Bits and Number Systems¶
Learning Objectives: After going through this material, you will understand how information is represented in a computer using binary numbers and you will be able to convert between different number systems used in computer technology.
In earlier programming courses, we learned which number systems are recognized by computers (and different programming languages): binary, decimal, and hexadecimal numbers. Of these, the decimal system is included only for us humans, i.e., programmers and users. The computer, being a humble calculator, only needs binary numbers, and low-level programmers need to know how the computer interprets binary numbers and their bits.
Bits in Computer Memory¶
A bit is the smallest part of an information element that can be processed. A bit has two mutually exclusive logical states, 0 and 1. The logical state here means that it is up to the processor, firmware/operating system, and programmer to decide what the bit states represent.

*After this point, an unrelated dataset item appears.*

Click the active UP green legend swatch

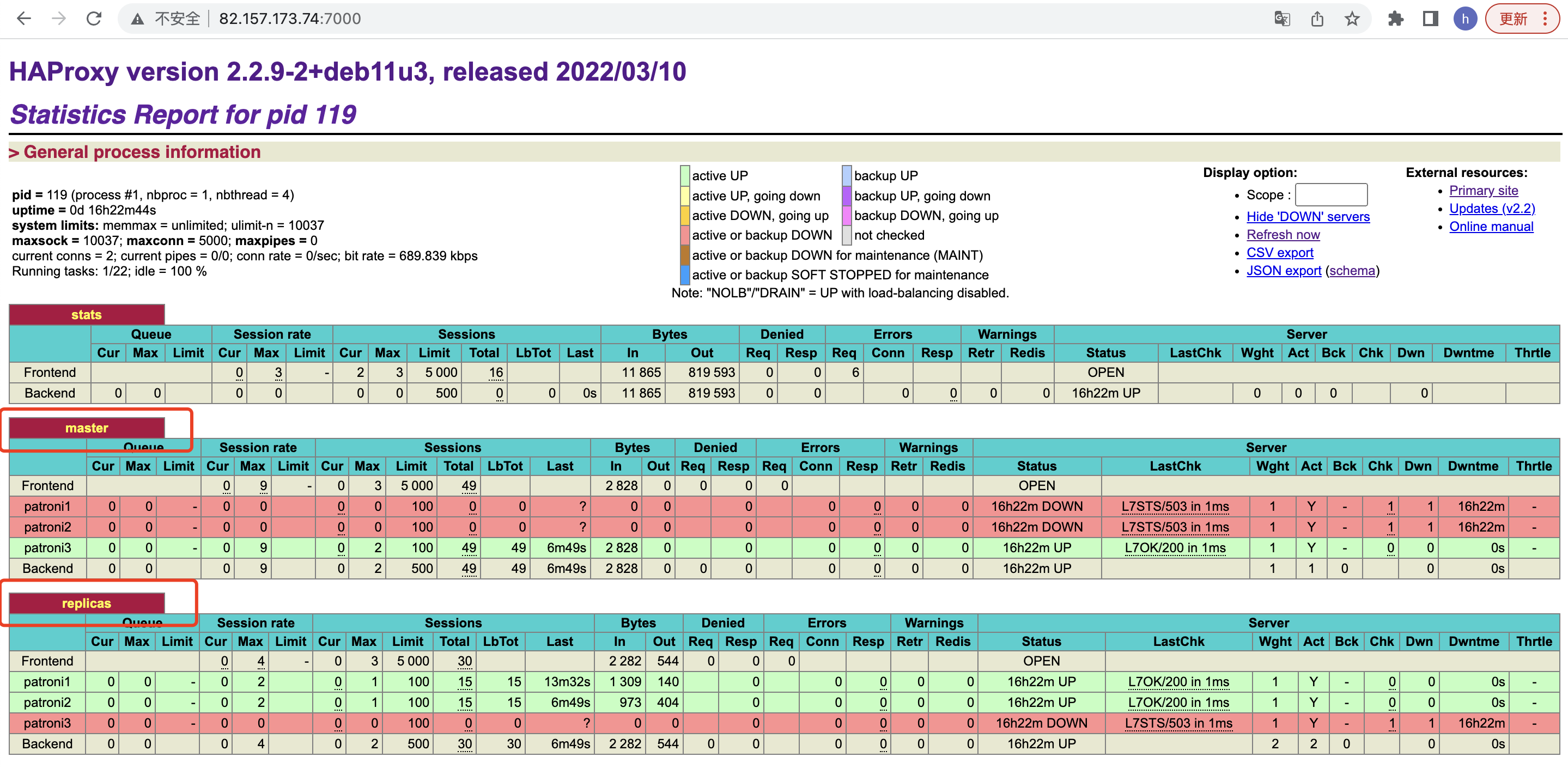(685, 175)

A single bit represents very little information, but when bits are placed in a sequence as a binary number, a wide variety of information can be represented. In previous lectures, we learned that the processor's architecture defines the size of the data element (word length) as an n-bit binary number.
For example, when dealing with a peripheral device in an embedded system, the logical state 0 could mean that the peripheral device is ready to receive commands, and 1 could mean that the device is busy, i.e., still processing the previous command.
Memory Location¶
It is generally straightforward and useful for the computer's memory to be organized into memory locations of the same size as the word length. This way, the word length (data bus) and memory size (address bus) determine the required width of the memory bus.
As an example, below is a snippet of memory from an 8-bit computer architecture. Now, the memory consists of only 16 memory locations, so the address bus width is 4 bits (2^4=16). (Such a small memory could be non-volatile EEPROM memory in an embedded device.)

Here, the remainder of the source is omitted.